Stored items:
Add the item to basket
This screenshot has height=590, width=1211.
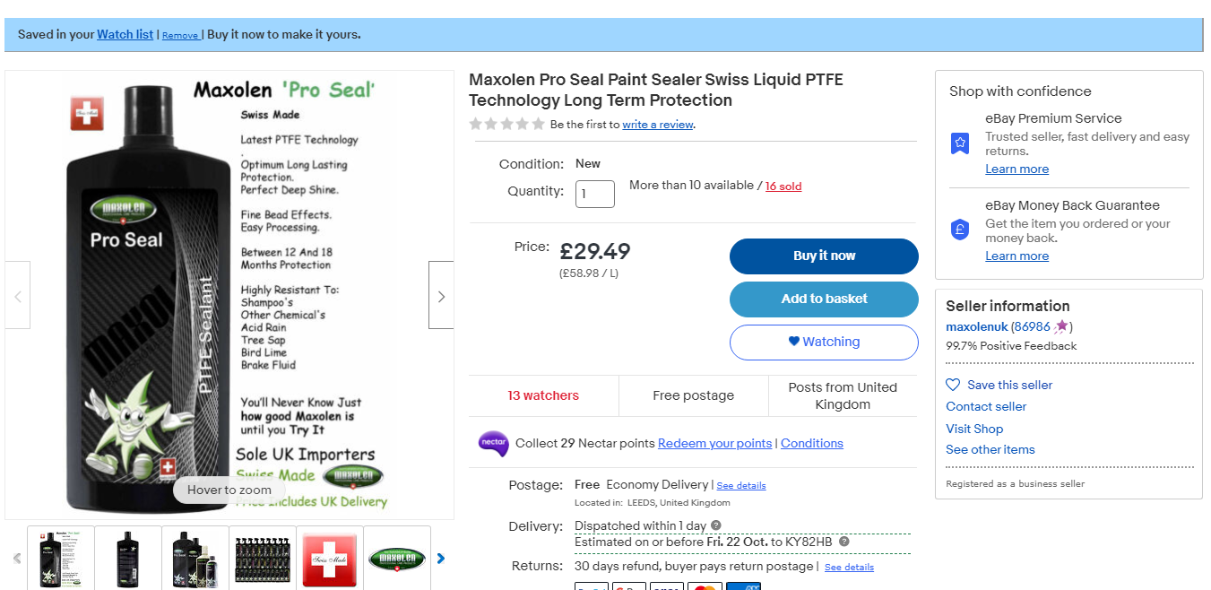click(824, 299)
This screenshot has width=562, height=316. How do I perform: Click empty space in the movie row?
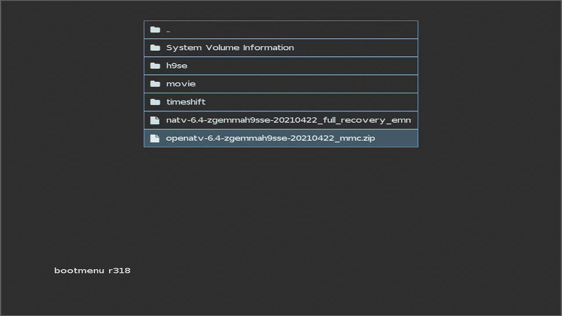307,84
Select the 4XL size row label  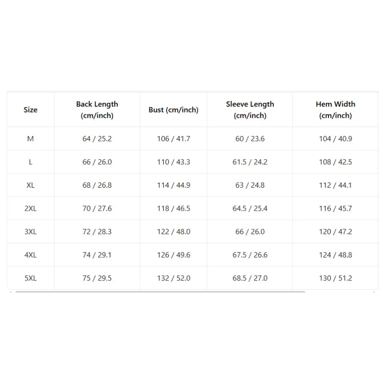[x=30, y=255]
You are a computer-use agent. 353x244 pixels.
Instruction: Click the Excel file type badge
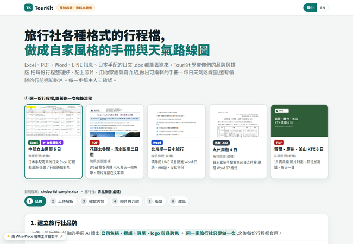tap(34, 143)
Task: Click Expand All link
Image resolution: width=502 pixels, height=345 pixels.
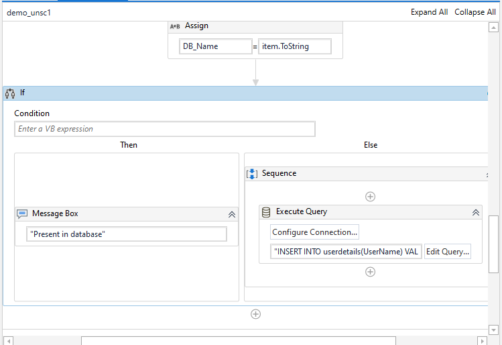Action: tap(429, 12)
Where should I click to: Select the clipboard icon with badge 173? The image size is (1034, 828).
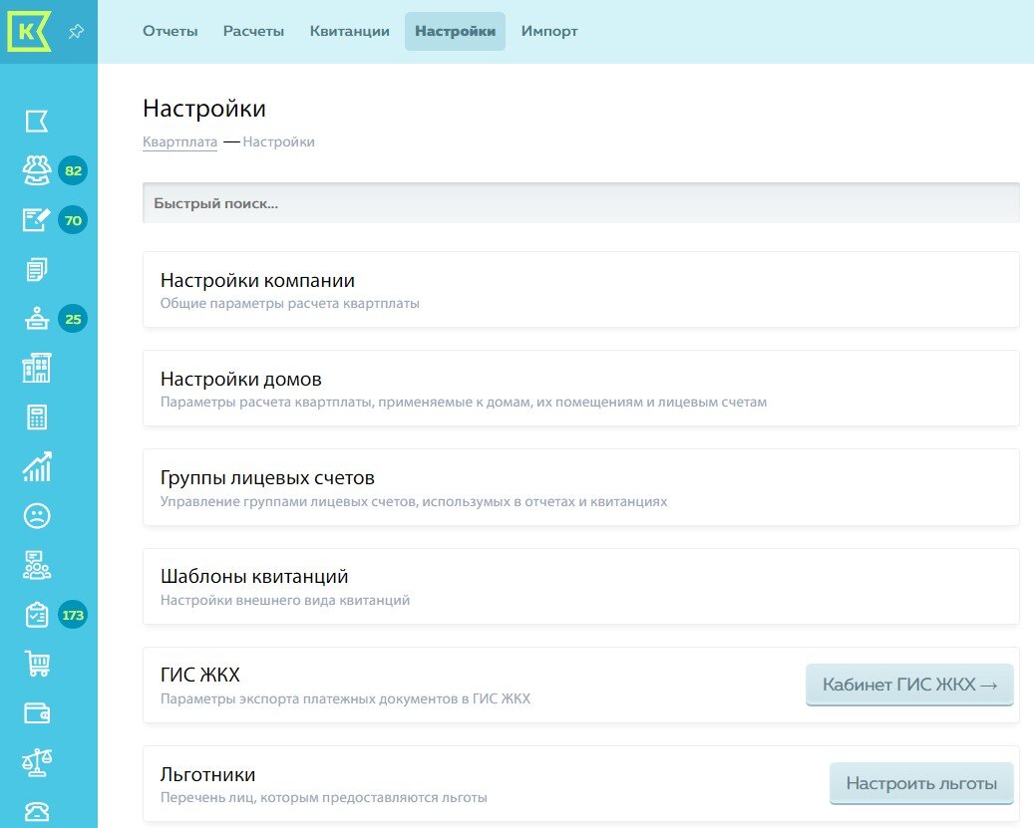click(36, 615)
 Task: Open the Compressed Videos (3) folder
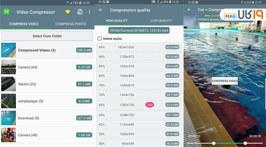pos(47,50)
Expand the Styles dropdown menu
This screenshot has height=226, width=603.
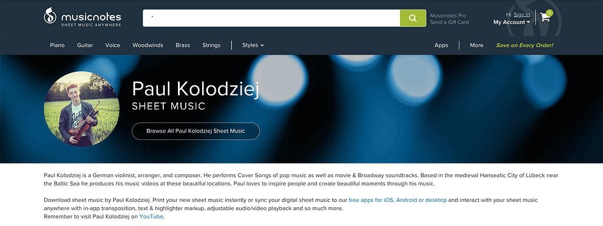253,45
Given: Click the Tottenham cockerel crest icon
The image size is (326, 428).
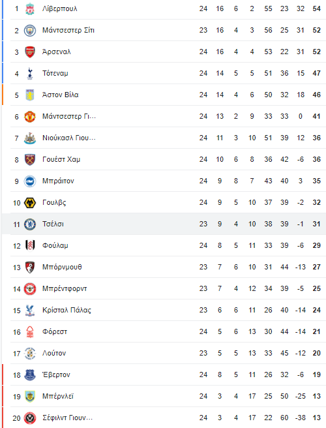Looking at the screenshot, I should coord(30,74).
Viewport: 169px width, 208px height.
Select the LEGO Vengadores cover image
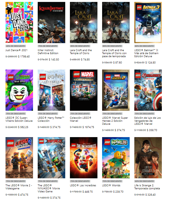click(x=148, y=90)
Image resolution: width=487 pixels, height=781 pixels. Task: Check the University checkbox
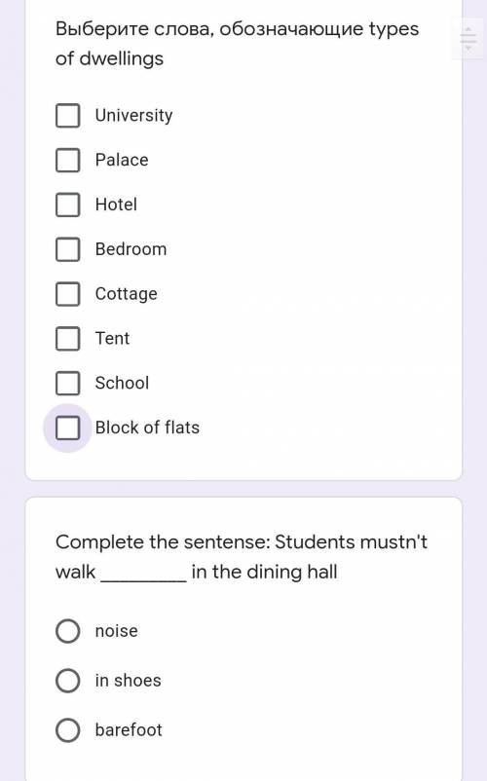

What is being asked:
Working down from the line with "Expand the Styles dropdown menu", copy each line exactly until the last line of the entries, which is also included. Omit the pictures.

Solution to this problem:
Expand the Styles dropdown menu
This screenshot has height=226, width=603.
253,45
Given: Click the Tottenham cockerel crest icon
The image size is (326, 428).
Looking at the screenshot, I should coord(30,74).
Viewport: 169px width, 208px height.
Select the LEGO Vengadores cover image
click(x=148, y=90)
Image resolution: width=487 pixels, height=781 pixels. Task: Check the University checkbox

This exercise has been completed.